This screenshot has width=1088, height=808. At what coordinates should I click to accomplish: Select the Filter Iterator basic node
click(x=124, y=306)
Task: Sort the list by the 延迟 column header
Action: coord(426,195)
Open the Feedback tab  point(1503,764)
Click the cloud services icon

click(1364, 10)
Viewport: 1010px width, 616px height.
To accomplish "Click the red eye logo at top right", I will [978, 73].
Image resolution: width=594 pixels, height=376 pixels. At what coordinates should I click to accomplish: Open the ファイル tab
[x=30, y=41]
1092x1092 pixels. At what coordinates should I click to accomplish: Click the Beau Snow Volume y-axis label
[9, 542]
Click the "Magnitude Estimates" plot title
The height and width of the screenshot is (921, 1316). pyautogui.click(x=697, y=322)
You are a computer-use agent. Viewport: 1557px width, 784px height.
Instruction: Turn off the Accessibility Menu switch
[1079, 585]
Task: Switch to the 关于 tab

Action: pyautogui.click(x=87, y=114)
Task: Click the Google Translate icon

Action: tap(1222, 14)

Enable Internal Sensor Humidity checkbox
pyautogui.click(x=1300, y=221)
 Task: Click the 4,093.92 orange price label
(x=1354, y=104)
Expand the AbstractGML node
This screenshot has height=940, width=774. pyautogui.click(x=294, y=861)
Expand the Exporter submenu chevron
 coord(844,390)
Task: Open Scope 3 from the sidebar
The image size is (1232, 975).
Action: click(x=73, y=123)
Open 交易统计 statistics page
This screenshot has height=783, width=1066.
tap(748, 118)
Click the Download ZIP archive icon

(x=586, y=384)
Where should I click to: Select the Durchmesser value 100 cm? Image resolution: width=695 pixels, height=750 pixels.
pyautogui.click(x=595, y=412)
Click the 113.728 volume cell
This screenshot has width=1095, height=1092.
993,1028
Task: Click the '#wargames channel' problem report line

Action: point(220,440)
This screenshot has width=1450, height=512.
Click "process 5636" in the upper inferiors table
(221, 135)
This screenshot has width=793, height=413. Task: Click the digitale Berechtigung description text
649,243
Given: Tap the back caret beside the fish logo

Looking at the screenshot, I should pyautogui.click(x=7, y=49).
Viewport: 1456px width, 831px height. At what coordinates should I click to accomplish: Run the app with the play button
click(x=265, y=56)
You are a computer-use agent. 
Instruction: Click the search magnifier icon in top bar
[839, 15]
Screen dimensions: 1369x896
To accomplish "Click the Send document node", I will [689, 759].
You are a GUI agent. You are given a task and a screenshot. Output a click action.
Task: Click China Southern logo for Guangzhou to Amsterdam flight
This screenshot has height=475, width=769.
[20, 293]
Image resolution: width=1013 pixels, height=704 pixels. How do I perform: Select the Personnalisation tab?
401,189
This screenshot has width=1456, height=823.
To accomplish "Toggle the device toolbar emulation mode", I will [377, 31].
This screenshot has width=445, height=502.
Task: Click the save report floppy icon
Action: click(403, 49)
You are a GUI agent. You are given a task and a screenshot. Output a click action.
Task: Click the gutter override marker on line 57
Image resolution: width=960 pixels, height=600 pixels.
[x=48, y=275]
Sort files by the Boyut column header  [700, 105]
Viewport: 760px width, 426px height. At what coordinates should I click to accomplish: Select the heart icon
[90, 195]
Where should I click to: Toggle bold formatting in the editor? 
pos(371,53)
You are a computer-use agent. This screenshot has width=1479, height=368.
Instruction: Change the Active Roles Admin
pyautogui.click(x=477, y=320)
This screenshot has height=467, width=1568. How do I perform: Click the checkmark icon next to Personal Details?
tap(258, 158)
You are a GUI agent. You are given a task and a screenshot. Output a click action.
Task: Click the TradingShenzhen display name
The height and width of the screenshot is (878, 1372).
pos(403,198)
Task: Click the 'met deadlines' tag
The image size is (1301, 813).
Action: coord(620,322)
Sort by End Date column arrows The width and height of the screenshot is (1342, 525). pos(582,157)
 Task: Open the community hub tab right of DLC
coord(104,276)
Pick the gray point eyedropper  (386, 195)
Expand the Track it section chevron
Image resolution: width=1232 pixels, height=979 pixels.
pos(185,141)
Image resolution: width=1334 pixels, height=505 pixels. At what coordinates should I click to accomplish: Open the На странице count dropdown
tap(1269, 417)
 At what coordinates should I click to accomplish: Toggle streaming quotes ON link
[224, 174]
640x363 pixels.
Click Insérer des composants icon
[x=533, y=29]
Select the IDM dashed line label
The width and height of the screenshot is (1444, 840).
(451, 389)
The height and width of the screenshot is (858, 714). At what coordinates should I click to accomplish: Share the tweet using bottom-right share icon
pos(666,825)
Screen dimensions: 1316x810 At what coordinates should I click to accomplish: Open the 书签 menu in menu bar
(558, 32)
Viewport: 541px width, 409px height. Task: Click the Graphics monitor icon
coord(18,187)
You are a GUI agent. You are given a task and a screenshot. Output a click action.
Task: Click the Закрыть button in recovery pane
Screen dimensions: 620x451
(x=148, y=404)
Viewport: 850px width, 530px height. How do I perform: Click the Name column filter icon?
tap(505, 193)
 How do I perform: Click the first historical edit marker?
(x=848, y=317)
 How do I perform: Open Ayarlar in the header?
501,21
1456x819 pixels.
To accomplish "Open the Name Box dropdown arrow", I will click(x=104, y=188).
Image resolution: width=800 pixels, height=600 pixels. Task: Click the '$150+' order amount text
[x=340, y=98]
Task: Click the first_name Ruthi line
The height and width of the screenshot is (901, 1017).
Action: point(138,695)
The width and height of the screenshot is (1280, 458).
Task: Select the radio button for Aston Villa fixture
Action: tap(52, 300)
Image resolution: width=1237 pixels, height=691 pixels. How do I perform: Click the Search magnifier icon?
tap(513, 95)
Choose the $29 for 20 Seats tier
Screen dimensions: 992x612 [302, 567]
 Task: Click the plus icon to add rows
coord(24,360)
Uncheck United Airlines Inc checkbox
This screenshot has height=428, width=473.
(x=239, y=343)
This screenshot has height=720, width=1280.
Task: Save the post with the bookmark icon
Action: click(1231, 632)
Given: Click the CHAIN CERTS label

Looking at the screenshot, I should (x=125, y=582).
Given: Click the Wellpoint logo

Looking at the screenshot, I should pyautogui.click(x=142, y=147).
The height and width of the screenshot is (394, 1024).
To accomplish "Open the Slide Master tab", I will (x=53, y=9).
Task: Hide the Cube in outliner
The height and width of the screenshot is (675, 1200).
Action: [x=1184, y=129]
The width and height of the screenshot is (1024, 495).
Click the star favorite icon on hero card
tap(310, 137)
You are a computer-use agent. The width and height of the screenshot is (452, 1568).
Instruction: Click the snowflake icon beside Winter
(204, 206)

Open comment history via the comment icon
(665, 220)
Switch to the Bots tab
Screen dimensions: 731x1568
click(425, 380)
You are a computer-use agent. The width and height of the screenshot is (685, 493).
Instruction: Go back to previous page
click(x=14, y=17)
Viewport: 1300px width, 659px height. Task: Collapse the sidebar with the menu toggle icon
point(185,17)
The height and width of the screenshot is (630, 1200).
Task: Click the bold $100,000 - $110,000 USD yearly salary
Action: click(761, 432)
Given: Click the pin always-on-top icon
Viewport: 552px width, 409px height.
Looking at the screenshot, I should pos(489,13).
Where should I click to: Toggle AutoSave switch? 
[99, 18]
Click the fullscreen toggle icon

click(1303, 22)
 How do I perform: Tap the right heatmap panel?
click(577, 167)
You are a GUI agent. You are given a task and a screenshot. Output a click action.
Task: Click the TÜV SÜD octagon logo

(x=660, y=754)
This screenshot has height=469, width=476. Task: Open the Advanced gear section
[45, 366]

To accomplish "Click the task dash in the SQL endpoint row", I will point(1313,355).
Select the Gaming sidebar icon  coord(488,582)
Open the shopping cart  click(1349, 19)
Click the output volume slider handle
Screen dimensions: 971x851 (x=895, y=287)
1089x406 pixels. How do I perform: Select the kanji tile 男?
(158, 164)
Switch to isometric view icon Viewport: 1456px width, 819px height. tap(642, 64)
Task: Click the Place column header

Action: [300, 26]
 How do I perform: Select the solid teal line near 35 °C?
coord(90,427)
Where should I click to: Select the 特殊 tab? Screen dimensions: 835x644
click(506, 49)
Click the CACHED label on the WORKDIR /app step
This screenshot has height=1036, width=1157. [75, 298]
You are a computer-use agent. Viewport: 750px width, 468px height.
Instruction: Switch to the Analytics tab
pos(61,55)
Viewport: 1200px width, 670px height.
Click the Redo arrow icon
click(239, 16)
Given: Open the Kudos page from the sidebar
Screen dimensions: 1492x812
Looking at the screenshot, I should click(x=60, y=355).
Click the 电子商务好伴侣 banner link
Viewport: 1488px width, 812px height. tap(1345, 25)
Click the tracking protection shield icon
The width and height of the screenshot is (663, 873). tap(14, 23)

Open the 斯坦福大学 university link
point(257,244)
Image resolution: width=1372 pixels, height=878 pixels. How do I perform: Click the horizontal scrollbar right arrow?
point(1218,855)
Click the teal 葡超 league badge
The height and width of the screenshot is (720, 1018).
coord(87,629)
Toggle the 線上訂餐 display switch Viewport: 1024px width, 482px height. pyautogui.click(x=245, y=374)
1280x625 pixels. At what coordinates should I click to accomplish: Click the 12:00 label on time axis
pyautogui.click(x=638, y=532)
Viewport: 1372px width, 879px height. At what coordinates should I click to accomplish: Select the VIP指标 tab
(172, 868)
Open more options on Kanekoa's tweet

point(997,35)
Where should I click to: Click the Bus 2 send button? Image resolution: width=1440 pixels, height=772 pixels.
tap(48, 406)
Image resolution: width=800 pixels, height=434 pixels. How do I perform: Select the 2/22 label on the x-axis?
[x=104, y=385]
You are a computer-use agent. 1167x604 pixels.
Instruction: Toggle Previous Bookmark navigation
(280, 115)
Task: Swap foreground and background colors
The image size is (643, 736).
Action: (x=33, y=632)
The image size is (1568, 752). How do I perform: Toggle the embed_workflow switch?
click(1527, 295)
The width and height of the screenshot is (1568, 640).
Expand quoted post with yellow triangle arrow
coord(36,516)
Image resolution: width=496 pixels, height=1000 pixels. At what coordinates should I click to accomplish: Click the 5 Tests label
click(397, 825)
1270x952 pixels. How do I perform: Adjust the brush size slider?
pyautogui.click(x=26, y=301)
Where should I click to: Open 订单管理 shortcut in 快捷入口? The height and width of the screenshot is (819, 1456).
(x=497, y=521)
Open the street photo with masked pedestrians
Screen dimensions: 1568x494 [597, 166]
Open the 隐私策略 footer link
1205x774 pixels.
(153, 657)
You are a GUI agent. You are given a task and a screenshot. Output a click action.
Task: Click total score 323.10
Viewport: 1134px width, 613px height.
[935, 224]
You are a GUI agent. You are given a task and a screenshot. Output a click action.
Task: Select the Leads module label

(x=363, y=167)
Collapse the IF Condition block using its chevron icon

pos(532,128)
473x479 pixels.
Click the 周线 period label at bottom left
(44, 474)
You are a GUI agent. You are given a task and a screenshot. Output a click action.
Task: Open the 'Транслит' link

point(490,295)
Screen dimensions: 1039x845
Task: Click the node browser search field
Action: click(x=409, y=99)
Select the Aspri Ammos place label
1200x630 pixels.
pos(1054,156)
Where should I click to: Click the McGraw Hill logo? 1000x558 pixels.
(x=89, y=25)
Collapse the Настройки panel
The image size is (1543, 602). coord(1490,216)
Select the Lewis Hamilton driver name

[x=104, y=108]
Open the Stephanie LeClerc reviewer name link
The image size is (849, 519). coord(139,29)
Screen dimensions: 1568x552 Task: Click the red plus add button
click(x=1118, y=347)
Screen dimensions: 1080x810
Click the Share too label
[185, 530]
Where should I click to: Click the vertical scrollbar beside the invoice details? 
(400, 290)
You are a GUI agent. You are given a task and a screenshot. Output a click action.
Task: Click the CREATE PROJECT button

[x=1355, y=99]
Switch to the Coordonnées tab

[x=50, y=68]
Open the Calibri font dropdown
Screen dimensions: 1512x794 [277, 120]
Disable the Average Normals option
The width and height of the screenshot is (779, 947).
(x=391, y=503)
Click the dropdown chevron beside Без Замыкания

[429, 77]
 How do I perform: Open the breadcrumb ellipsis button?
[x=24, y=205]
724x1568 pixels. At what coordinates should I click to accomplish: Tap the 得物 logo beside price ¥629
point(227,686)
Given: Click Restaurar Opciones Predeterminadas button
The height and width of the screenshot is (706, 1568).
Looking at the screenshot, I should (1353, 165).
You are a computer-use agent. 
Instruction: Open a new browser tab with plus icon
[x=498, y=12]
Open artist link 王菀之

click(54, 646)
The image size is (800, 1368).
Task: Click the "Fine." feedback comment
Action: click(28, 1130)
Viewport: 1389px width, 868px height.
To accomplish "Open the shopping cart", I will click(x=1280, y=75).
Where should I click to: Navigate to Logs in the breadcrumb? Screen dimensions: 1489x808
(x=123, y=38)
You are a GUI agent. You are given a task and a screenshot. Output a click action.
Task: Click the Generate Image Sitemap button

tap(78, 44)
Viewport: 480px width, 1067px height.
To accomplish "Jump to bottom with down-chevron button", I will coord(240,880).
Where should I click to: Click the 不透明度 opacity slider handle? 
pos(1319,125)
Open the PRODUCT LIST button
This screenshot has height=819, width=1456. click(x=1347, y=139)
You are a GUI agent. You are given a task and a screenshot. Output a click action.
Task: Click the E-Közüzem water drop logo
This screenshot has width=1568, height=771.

★ ★ ★ ★ ★ ★ ★

» PROBLEM DETAILS: Please repeat the records word for word, starting with their first line and going on through the line with "pyautogui.click(x=1300, y=221)", including that line.

» FULL SOLUTION:
This screenshot has width=1088, height=808. At what coordinates should I click to accomplish: Select the Filter Iterator basic node
click(x=124, y=306)
Task: Sort the list by the 延迟 column header
Action: coord(426,195)
Open the Feedback tab  point(1503,764)
Click the cloud services icon

click(1364, 10)
Viewport: 1010px width, 616px height.
To accomplish "Click the red eye logo at top right", I will [978, 73].
Image resolution: width=594 pixels, height=376 pixels. At what coordinates should I click to accomplish: Open the ファイル tab
[x=30, y=41]
1092x1092 pixels. At what coordinates should I click to accomplish: Click the Beau Snow Volume y-axis label
[9, 542]
Click the "Magnitude Estimates" plot title
The height and width of the screenshot is (921, 1316). pyautogui.click(x=697, y=322)
You are a computer-use agent. Viewport: 1557px width, 784px height.
Instruction: Turn off the Accessibility Menu switch
[1079, 585]
Task: Switch to the 关于 tab

Action: pyautogui.click(x=87, y=114)
Task: Click the Google Translate icon

Action: tap(1222, 14)

Enable Internal Sensor Humidity checkbox
pyautogui.click(x=1300, y=221)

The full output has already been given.